The core of Hitchens’ disdain seems to be that Beck has said good things about The Five Thousand Year Leap, a millennial book by one Cleon Skousen, a Mormon one-time FBI operative and polemical conservative active in the McCarthy era and after. Well, Skousen was in many ways an unappetizing character, but my reading does not confirm Hitchens charge that he “justified slavery.” His best known quote on the topic seems to be “… the emancipation of human beings from slavery is an ongoing struggle. Slavery is not a racial problem. It is a human problem.” Hitchens is right that Skousen did use the word ‘pickaninny’ to refer to black children. Like Hitchens, I am British born. I first heard the word as a child many years ago in England. My memory is that it was affectionate, maybe a bit patronizing, but not derogatory—rather like the golliwog on jars of Robertson marmalade. It was not a diminutive of the N-word. The golliwogs are gone now, and perhaps things were different in the US. Certainly, things are different in 2010. But to treat then like now is, well, ahistorical.
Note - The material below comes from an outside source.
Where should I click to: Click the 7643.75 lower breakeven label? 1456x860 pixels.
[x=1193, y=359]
Skousen was religious of course, which Hitchens is not. Few would go along with the rather strange Mormon mythology that Skousen offers as the basis for his beliefs about America. But we can look at the beliefs themselves: just how offensive are they? Skousen lists 28 of them. A few affirm the necessity of religion and ‘natural law’ to good government. No consensus there. But others advocate respect for property rights and the rights of the individual, equality of rights, the right of the people to replace a tyrannical government, the need for virtue in a free republic, the importance of checks and balances. Some are more controversial: America’s ‘manifest destiny’ to be an example to the world (a little dippy to some, but hardly fascistic), the evils of national debt, allegiance to the ‘free market’ with a minimum of regulations. Simplistic, a little extreme for some tastes—but I’m not sure that the list deserves the level of excoriation that Hitchens directs at it.
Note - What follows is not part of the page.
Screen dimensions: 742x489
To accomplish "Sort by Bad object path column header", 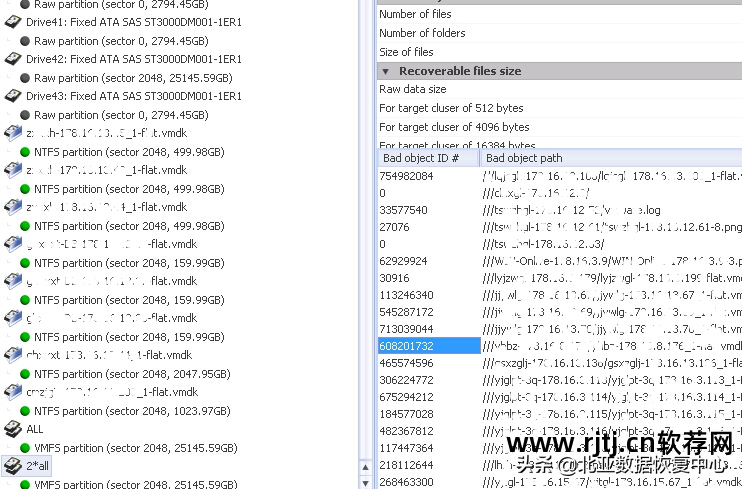I will click(x=523, y=158).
Hitchens also accuses Beck, “a tear-stained semi-literate shock-jock” of claiming that “The president is a Kenyan. The president is a secret Muslim…” I’ve heard Beck criticize ‘birthers,’ not support them; but I must have missed the ‘Obama is a (secret) Muslim’ show.
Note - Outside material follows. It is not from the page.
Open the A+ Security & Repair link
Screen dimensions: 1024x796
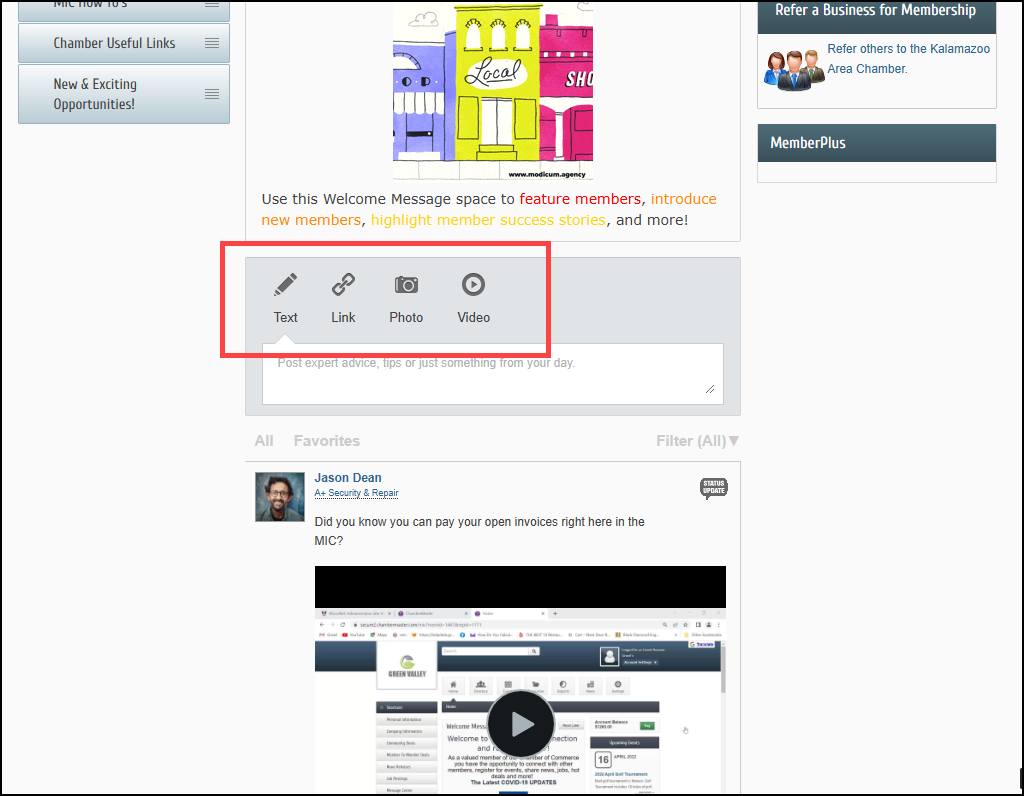[356, 493]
And Beck is semi-literate compared to who, exactly? Hitchens also seems to be living in a bit of a cultural bubble when he writes “…does anybody believe that unemployment would have gone down if the hated bailout had not occurred and GM had been permitted to go bankrupt?” Well, actually, yes, quite a few non-stupid people do believe that we would be out of the recession by now if fiscal policy had been more responsible. Check out anything by the Austrian school of economists, for example (Tom Woods’ Meltdown is a good start.) Hitchens goes on to sneer at “caricature English peer” climate-change critic Lord Monckton. Monckton is not a scientist, and certainly not a member of the climate-change establishment, but he is smart enough to have won an Oxford Union debate on the topic.

Finally and most gratuitously, Hitchens sees the current malaise as a reflection of white people’s fear that they “will no longer be the majority in this country…” Well, some—probably not a majority—of Americans, white and black, do have a fear that traditional American culture may be supplanted by something alien. But I don’t see any real evidence that whites are worried about the numbers of non-whites as non-whites. Oprah would not dominate TV, nor could Barack Obama have been elected, if race-consciousness were a serious problem in America.

I wish Christopher Hitchens well; I look forward to reading his future writings; I just hope that his visceral dislike for religion and the religious and for certain kinds of conservative populist—a dislike shared by most of his intellectual set—does not continue to distort and enfeeble his writing as it did in this article.